The performance of the filesystem depends on how much buffer cache is available, and on the frequency of the snapshots. Snapshots occur periodically (every 10 seconds, or as specified by the snapshot option to fs-qnx6.so), and when you call sync() for the entire filesystem, or fsync() for a single file.
- an
open(O_CREAT|O_TRUNC)to make the file - a bunch of write() operations to copy the data
- a close(), chmod(), and chown() to copy the metadata
Each snapshot is a valid point-in-time view of the filesystem (i.e., if you've copied 50 MB, the size is 50 MB, and all data up to 50 MB is also correctly copied and available). If there's a power failure, the filesystem is restored to the most recent snapshot. But the filesystem has no concept that the sequence of open(), write(), and close() operations is really one higher-level operation, cp. If you want the higher-level semantics, disable the snapshots around the cp, and then the middle snapshots won't happen, and if a power failure occurs, the file will be either complete or not there at all.
For more information about using this filesystem, see
Power-Safe filesystem
in the Working with Filesystems chapter of the
QNX OS User's Guide.
Defragmentation
The defragmentation operation can run in the foreground, the background, or both. This operation affects only regular files; other files types (directories, FIFOs, sockets, symlinks, etc.) are ignored. For the foreground mode, the defragmentation work is done by a resource manager thread when a file is opened is reading, thereby affecting the file's open latency. For the background mode, the work is done by a dedicated thread that is created when the filesystem is mounted (and then terminated when it is unmounted); this does not affect file open latency as much because a file is enqueued for background defragmentation only after it has been opened (for reading and/or writing) and then closed.
There are file size constraints that determine whether a given file gets selected for foreground defragmentation or for background defragmentation. A file gets enqueued for background defragmentation if its size is lower than a certain threshold. Similary, there is a maximum size threshold for a file to be selected for foreground defragmentation. The rationale for having these maximum size thresholds is to limit the amount of work that needs to be done, especially in foreground mode, where the opening of a file is delayed until defragmentation is complete.

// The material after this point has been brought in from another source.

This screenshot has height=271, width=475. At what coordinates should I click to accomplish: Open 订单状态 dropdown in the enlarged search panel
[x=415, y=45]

The background thread is started only if the fs-qnx6.so option defrag is enabled. This same option is used to configure other defragmentation settings, such as the delay for starting any defragmentation operations from when the filesystem is mounted, the required idle period for resuming background operations, and more. For full information about these settings, see the fs-qnx6.so defrag description in the Utilities Reference.